An unexpected phenotype of cells defective for Barren function is an accumulation of cells containing >2C DNA content. This phenotype may be general for chromosome condensation mutants, because smc2 mutants also produce >2C cells. When Barren or Smc2p is inactivated at the beginning of the cell cycle, chromosome condensation is perturbed at the time of the first mitosis (Figure 4; our unpublished results). In contrast, the appearance of cells with >2C DNA content occurs much later (Figure 3). In fact, the appearance of >2C cells can be entirely abolished if the brn1 cells are prevented from proceeding through a second cell cycle with either -factor or hydroxyurea (Figure 3C; our unpublished results). It is unlikely that this phenotype is caused by some aberrant binding of propidium iodide to the uncondensed DNA, because a sharp 2C peak is observable in both mutants in the first M phase. Instead, the >2C FACS profiles are reminiscent of FACS profiles produced by a cdc6 mutant that displays promiscuous initiation of DNA replication (Liang and Stillman, 1997). This observation brings up the interesting possibility that improper condensation of the chromosomes in the first cell cycle subsequently leads to inappropriate initiation of DNA replication. Because the prereplication complex is formed at the M-to-G1 transition (Diffley et al., 1994), one possibility is that its normal assembly is affected by the condensation state of the chromosomes.

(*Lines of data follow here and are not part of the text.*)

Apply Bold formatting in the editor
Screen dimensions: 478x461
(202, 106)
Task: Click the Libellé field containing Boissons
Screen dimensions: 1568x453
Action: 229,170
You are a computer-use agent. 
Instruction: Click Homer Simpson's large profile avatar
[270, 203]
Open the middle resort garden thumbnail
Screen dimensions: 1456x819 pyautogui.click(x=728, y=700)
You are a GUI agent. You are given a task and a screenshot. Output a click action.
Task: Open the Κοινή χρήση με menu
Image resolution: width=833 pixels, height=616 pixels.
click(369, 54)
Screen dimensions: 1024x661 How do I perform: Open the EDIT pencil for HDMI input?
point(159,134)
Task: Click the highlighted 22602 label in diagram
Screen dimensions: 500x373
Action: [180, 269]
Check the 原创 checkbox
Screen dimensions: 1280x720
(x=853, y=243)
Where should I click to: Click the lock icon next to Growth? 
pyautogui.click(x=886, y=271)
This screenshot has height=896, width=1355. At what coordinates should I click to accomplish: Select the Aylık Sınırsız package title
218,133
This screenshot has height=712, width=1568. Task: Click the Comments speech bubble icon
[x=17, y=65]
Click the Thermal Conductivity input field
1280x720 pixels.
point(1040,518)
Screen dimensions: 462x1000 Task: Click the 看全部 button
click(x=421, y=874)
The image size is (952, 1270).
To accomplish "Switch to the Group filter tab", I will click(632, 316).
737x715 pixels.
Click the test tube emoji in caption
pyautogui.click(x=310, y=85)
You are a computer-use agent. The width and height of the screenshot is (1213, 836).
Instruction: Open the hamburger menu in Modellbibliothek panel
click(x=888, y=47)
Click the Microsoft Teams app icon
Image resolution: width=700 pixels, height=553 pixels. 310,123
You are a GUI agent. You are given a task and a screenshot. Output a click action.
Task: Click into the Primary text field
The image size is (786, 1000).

A second unexpected phenotype of brn1 mutants is the absence of spindle and chromosome colocalization. One possible explanation is that decondensation results in intertwining that causes detachment of chromosomes from the spindle when the cell enters anaphase. This possibility seems unlikely, however, because topological links and chromosome breaks do not accumulate in brn1 mutants. Furthermore, top2 mutants complete anaphase by breaking chromosomes, suggesting that kinetochore-spindle attachments resist a challenge from topologically linked DNA (Holm et al., 1989). A more attractive model is that Barren (or the chromosome condensation it maintains) plays a novel role in centromere structure and/or function. In support of this idea, cytological observations of mitotic chromosomes suggest an unusual condensed state of centromeric regions (Rattner and Lin, 1985). In addition, mutations in Cep3p, an established kinetochore component, result in a similar displacement of the chromosomes from the spindle, presumably resulting from a failure of the chromosomes to maintain a stable attachment to the dynamic spindle (Strunnikov et al., 1995b). Furthermore, preliminary evidence suggests that Brn1p genetically interacts with a subset of kinetochore proteins (Lavoie and Koshland, unpublished observation). It will be interesting to determine whether this putative role for Barren at the centromere reflects a general role for condensin proteins. However, neither smc2 mutations nor mutations affecting the homologue of XCAP-G cause an accumulation of mid anaphase nuclei (Lavoie and Koshland, unpublished observation). Thus, it is tempting to speculate that specific cellular processes may be differentially sensitive to defects in the functions of condensin proteins. Additional study will be necessary to determine the precise functional roles of these proteins, which play a pivotal role in the condensation of chromosomes.

Note added in proof. In the accompanying paper by Ouspenski et al., brn1 mutants do not exhibit excess DNA replication during the time course of the FACS experiment. This disparity probably reflects the roughly twofold difference in doubling times of the strains used by the two laboratories.